__Task__
Set down every record below exactly as it appears, but without the pictures.
--- Given data ---
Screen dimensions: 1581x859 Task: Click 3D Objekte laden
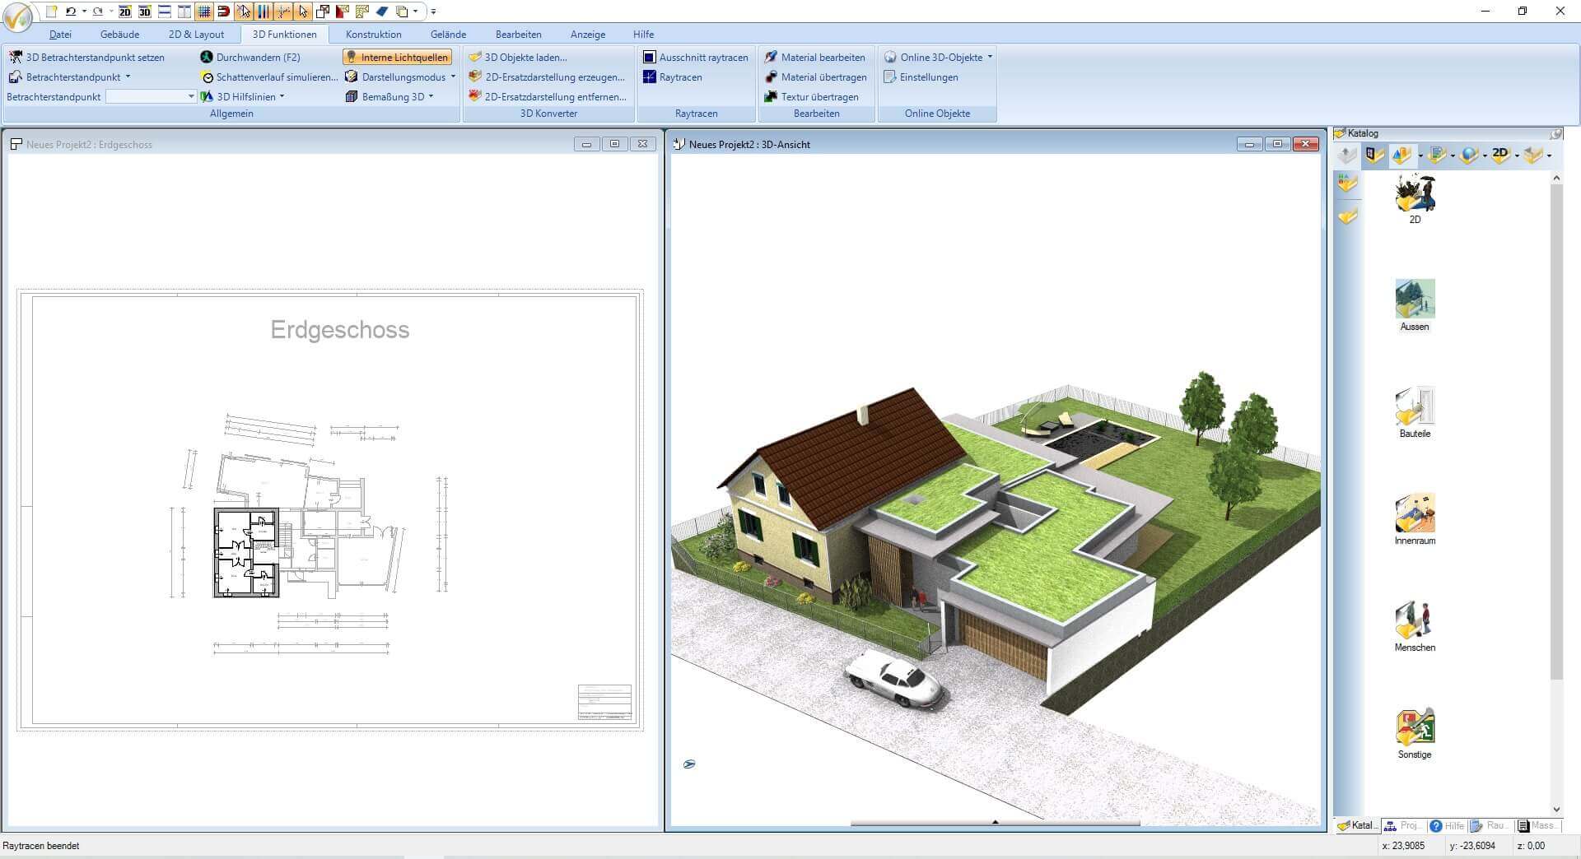524,57
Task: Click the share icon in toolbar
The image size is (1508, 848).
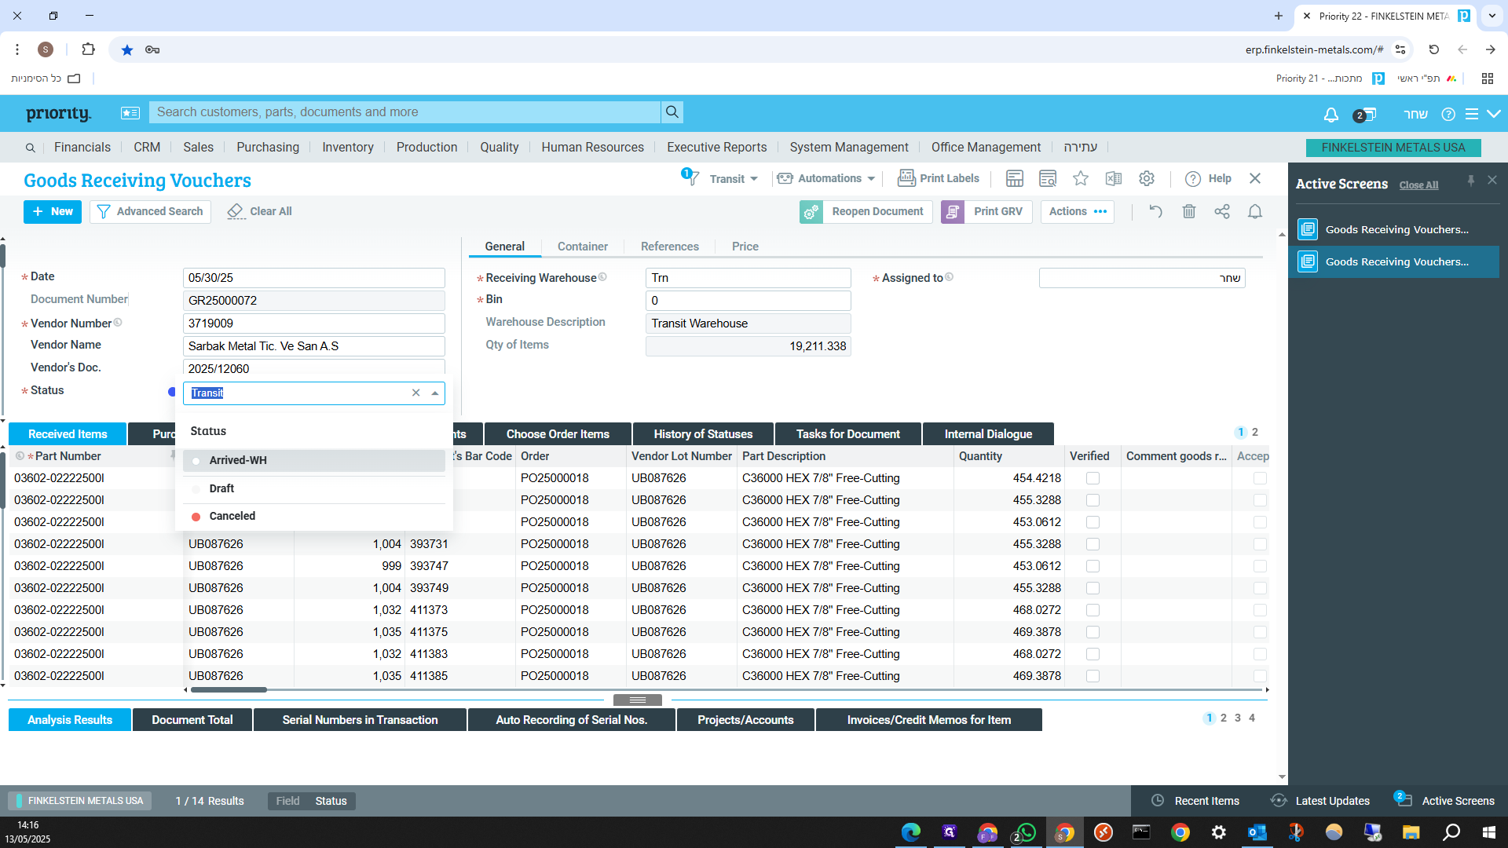Action: [x=1222, y=211]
---
__Solution to the problem__
Screen dimensions: 1581x859 Task: Click 3D Objekte laden
524,57
Task: Click the share icon in toolbar
The image size is (1508, 848).
Action: [x=1222, y=211]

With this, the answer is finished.